_QUESTIONS_.
(1) In the café article, what happens to the pulp left over after juicing?
(2) Name the three other Spokane startups that the café article says Lafferty and Murto operate.
(3) Resume the article about the Spokane juice café, starting after its last sentence.

+++ PAGE TEXT

Lafferty and Murto also co-own two digital ad agencies called Seven2 and 14Four, and operate three other Spokane startups. Those include Access2Experience, an online site matching volunteers with education programs; Passenger Pets, an online photo business featuring life-sized photos of favorite pets; and Good Oats, an organic oatmeal food distributor. For every Good Oats container sold at the café, the restaurant donates one container to Second Harvest Food Bank, the Spokane-based regional food bank, Murto says.
Before deciding to open the café, Murto says he and Lafferty had been eating all sorts of processed, artificial and less-than-healthy foods. After trying a plant-based diet that incorporated daily juices, they were amazed they had more energy, lost weight, and just generally felt better, Murto says. They experimented with their own organic recipes, blending juices from fruits and vegetables and say they soon incorporated a daily juicing routine.
Travel to both coasts is a big part of his job at the digital ad agencies Murto says, and finding juice bars in New York and Los Angeles was easy, but not so much in Spokane.
“Juice bars were everywhere when we traveled,” Murto says. “But then we’d get back to Spokane and there were no juice bars here at all, especially organic juices.”
He says besides eating healthy and having food that is easy to transport back to work, the idea of sustainability and providing organic and local food were high on the list of priorities for the business.
In keeping with those ideals, all the items used in the café such as napkins, utensils, cups, and rice bowl clamshells are compostable. Even pulp, extracted from the fruit after juicing, is donated to a local farmer who puts it in her soil, says Murto.
Manager Amy Robinson says everything sold at the café is vegan, which means no animal products are used. The menu includes fresh juices made from both fruits and vegetables, smoothies containing fruits and ingredients like peanut butter, rice or almond milk, and “cold press” juices that are made by pressing fruit juices through cheesecloth rather than putting them through a juicer.
Robinson says cold press is a different juicing technology.
“It’s done more slowly than putting it through a juicer where the fruit is spun off of the pulp, so all the enzymes are kept intact. Which means they last longer,” she says.

++++++
+++ INFORMATION PROVIDED

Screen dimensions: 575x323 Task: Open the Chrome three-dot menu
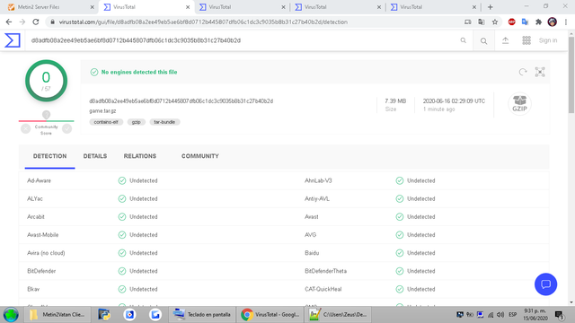pyautogui.click(x=566, y=22)
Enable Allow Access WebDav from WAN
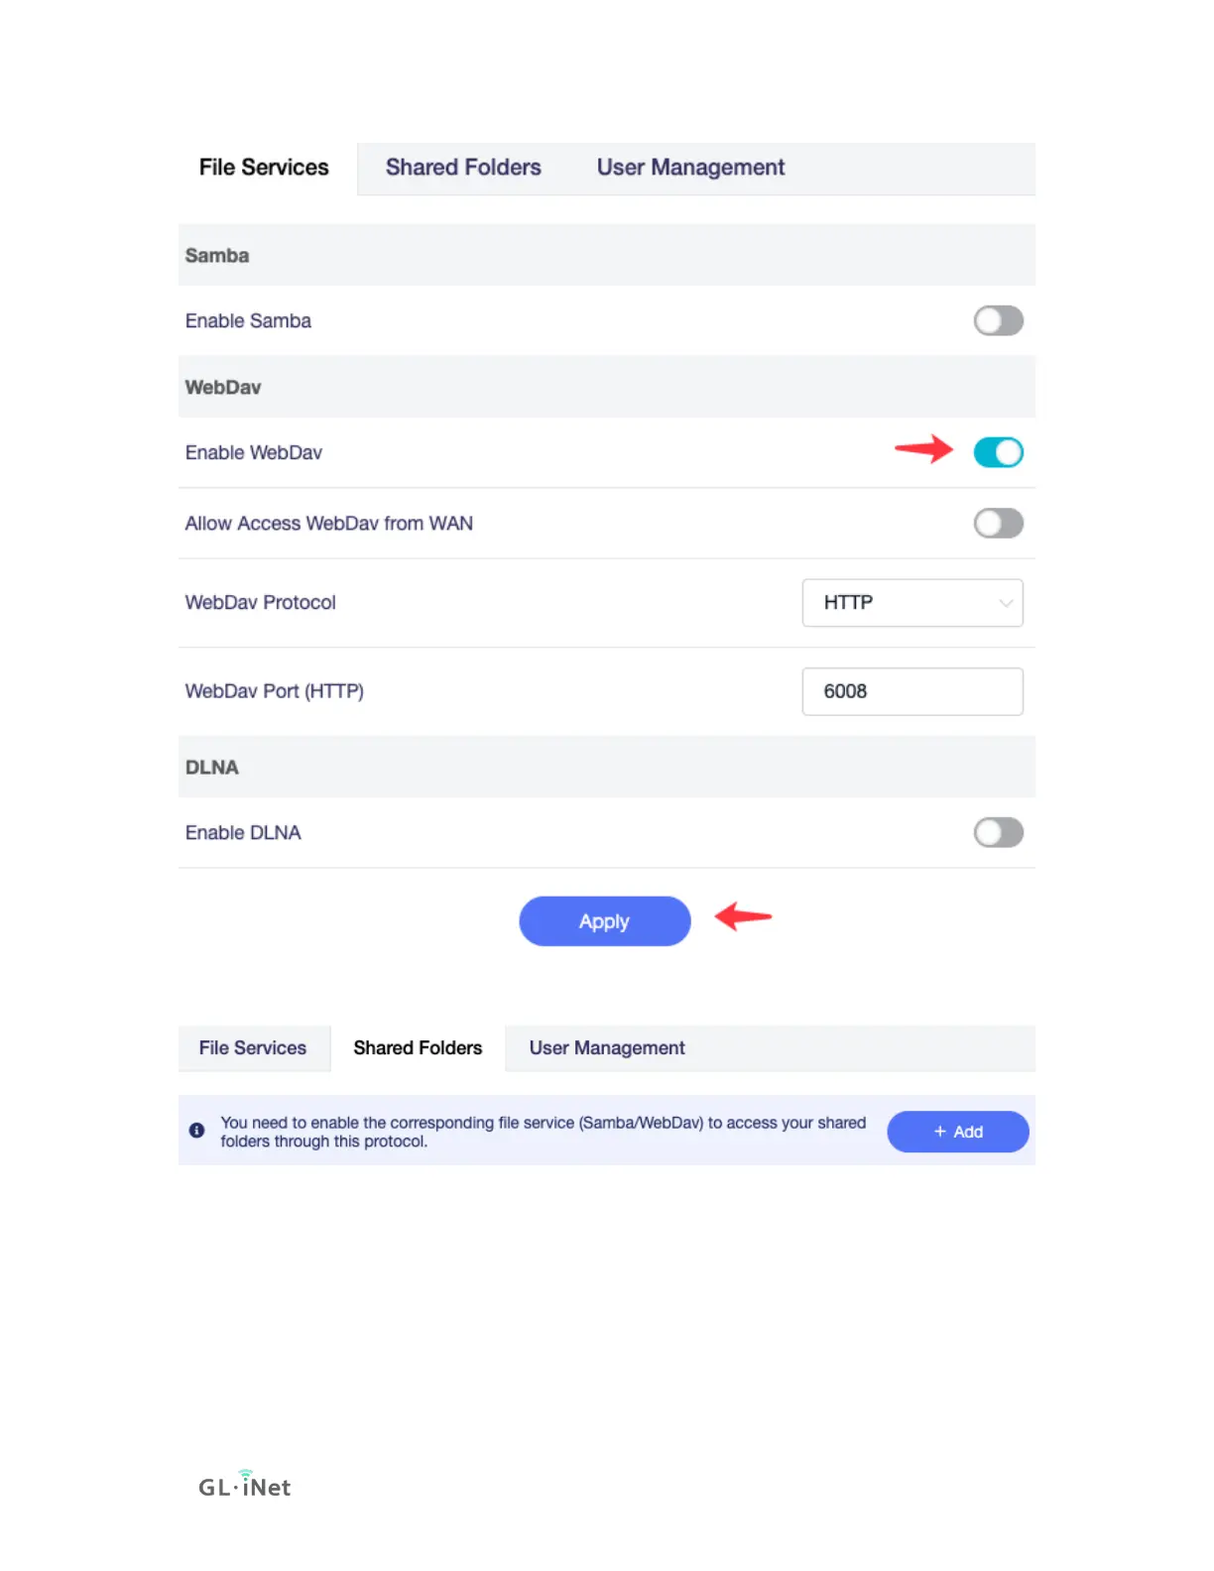This screenshot has height=1571, width=1214. click(x=998, y=523)
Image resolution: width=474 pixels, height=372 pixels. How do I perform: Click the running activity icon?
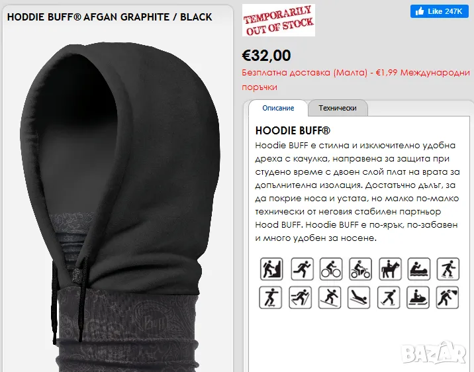click(x=302, y=269)

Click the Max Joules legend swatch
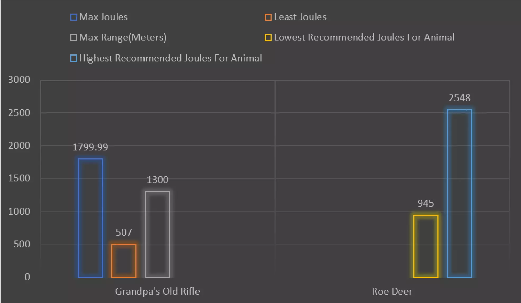[74, 17]
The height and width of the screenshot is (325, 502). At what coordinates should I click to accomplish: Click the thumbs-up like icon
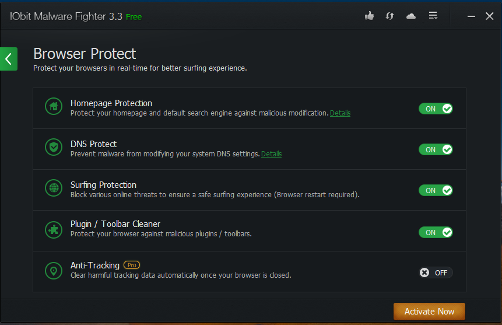coord(369,16)
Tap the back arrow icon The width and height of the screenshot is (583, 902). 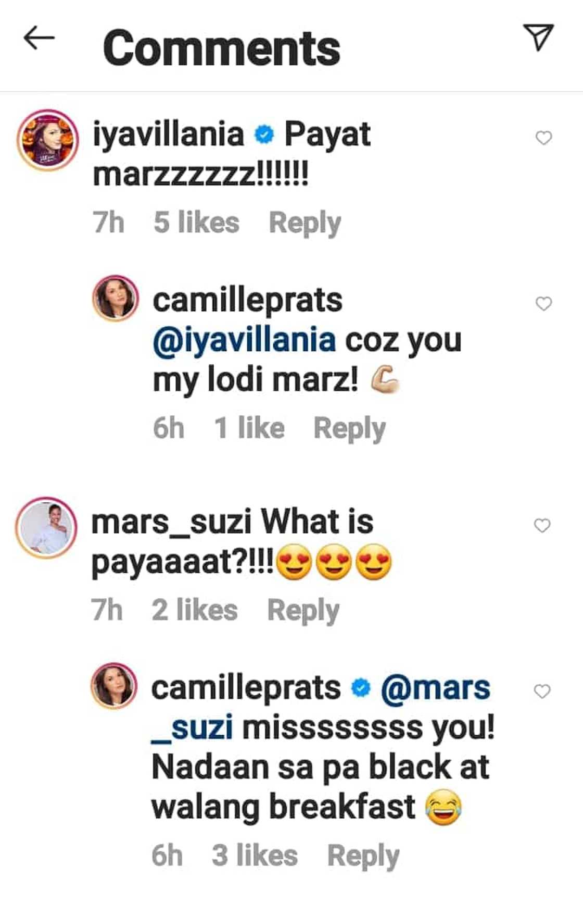click(39, 39)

++++++

_SET OF ANSWERS_.
(1) It is donated to a local farmer who puts it in her soil.

(2) Access2Experience, Passenger Pets, and Good Oats

(3)
Robinson says many of the café’s customers use juices to give their digestive systems a break, whether they do a fast or cleanse using juices, or simply want to incorporate juices or smoothies into their diets.
“With juicing and smoothies, the nutrients are assimilated more quickly,” she says “They can give your digestive system a break. Smoothies have fiber kept intact and can help with the absorption of sugar.”
She says smoothies are always more popular in the summertime, but after Thanksgiving many people do juice fasts to clean out their system.
“It helps with inflammation in the body,” Robinson asserts. “It revitalizes my energy and I don’t crash and burn like with coffee. And I feel like my skin looks better.” She says one of her favorite Method juices has apple, kale, carrots, beets, lemon and ginger which are high in iron, vitamins and have lots of antioxidants and anti-inflammatory properties.
Lafferty and Murto recently opened a yoga/spin studio called The Union, in downtown Spokane.
“They are passionate about health, and The Union is a new concept for Spokane, with workouts occurring under black lights and neon accompanied by upbeat music”, she says.
“It’s hip-hop yoga,” she says. “It’s a fun way to get a workout in. We share a lot of similar customers … those who want to stay fit.”
Robinson says the owners are fun to work with and the business looks for people who are passionate and enjoy what they do.
“We absolutely have a casual atmosphere, and it’s important to me that people have fun while they’re working. It helps retain better employees and serves our customers well. If our employees tend to be health conscious, it helps to nurture our customers,” she says.